Il più grosso problema del nuovo umanitarismo militare consiste nel fatto che l’intervento risponde ad una precisa logica di propaganda e non tiene invece conto dei bisogni reali. Spesso questi nuovi soggetti non sono in grado ad esempio di fare una valutazione dei problemi della grande massa. Non sono in grado di intervenire in maniera capillare. Molto spesso operano in maniera impreparata.
Anche perché gli scopi dei militari sono ben altri. L’esercito ha degli obiettivi molto precisi, che sono obiettivi politici. Va a salvaguardare i bisogni di un Paese e molto spesso questi ultimi non coincidono con i bisogni delle vittime. Questa è stata la nostra grossa denuncia su ciò che stava capitando in Kossovo ed in Albania.
In realtà poi questa situazione si è ripetuta poi una volta entrati in Kossovo. Abbiamo collaborato come Osservatorio ad una ricerca sulla realtà di Pec/Peja e sui rapporti tra apparato militare ed ONG dove è risultato chiaramente che i compiti specifici della missione militare si stessero allargando comprendendo anche compiti che erano in precedenza esclusiva degli organismi, governativi e non, civili. Proprio partendo dai grossi vantaggi logistici che l’esercito si ritrova ad avere.

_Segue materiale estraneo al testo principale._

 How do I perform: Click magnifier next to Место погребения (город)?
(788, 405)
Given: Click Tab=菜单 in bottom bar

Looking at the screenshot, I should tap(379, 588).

Noi, ed in questo caso parlo di MSF Belgio, ce ne siamo andati a gambe levate quando abbiamo iniziato a percepire che l’esercito poneva dei vincoli enormi all’aiuto umanitario e prendeva di fatto delle parti, ben precise. Ovviamente l’azione umanitaria è un’azione neutrale ed imparziale. Noi riteniamo che nessun governo, soprattutto nessun esercito che sta combattendo di fatto contro una delle parti, possa essere neutrale ed indipendente. Con questo non voglio dire che alcuni medici militari non abbiano uno spirito “umanitario”, questo è evidente e vi sono strutture che hanno curato ad esempio serbi e kossovari. Ma bisogna ricordare che di fatto ci furono posti dei vincoli enormi per i quali non tutte le persone ad esempio nell’area di Mitrovica ricevevano lo stesso tipo di trattamenti. E questo era inaccettabile.
In questo contesto le ONG garantiscono di per sé un’indipendenza o dipendendo dai fondi spesso governativi della cooperazione allo sviluppo sono parte “del meccanismo”?
E’ quello di cui parlavo prima. Quando si parla di azione umanitaria bisogna fare molta attenzione non solo al valore semantico della parola “umanitario” ma alla sua essenza. L’azione umanitaria deve essere svolta in maniera neutrale ed imparziale e soprattutto indipendente. Indipendente significa innanzitutto indipendente dal punto di vista economico. Il fatto di operare con fondi propri garantisce a MSF, Oxfam, Care di promuovere azioni tutto sommato indipendenti.
Cioè si porta aiuto alle vittime non interessandosi se, secondo alcune logiche, uno viene considerato vittima o carnefice, solo facendo il proprio lavoro. Salvo poi promuovere un documento nel quale si denunciano la violazione dei diritti dell’uomo.
Ad esempio una ONG italiana che lavora con fondi del Ministero degli Esteri per l’80% non può essere definita indipendente ed io inizio a mettere in dubbio che il suo operato possa essere definito quale “azione umanitaria”.
MSF, come altre organizzazioni, ha la forza di dipendere da fondi propri. MSF Italia prende ad esempio il 98% dei propri fondi da privati ed il 2% da fondi istituzionali ma non governativi quali possono essere ad esempio gli enti locali. E questo permette di lavorare con una certa autonomia.
Questo elemento è messo in evidenza anche sul vostro sito di MSF Italia.
Si, siamo infatti molto lontani dal dipendere dal Ministero degli Affari Esteri e dal Governo italiano. Soprattutto in un Paese che può essere considerato quale “belligerante”.